Task directions =>
Go through the entries below and tally each line holding the string "EncontraPortoVelho". Return the number only.

== Extracted records ==

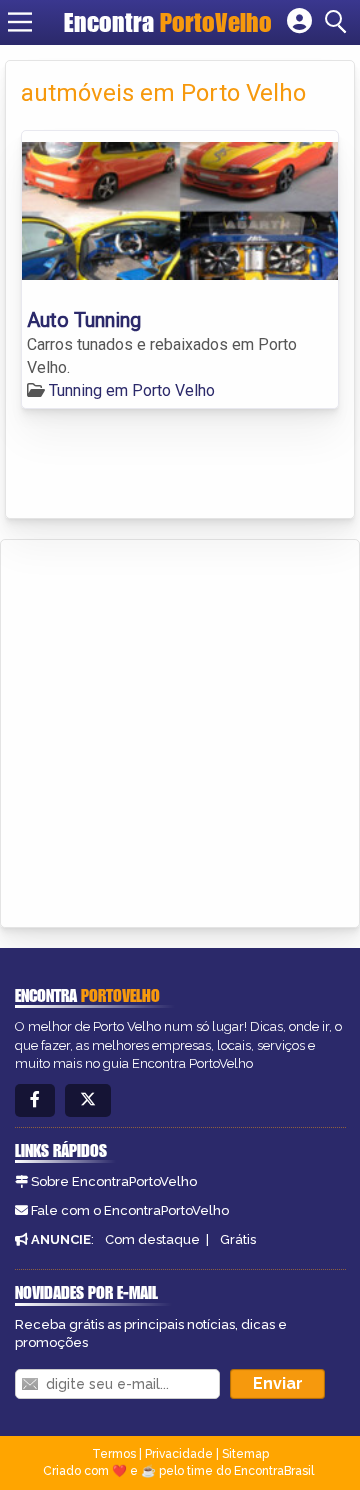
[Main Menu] (20, 22)
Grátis (238, 1239)
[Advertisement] (180, 730)
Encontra (168, 22)
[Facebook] (35, 1100)
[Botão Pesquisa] (339, 22)
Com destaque (152, 1239)
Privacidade (179, 1454)
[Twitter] (88, 1100)
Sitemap (245, 1454)
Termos (114, 1454)
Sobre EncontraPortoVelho (114, 1181)
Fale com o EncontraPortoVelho (130, 1210)
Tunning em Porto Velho (132, 390)
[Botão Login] (299, 22)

===

Response area =>
2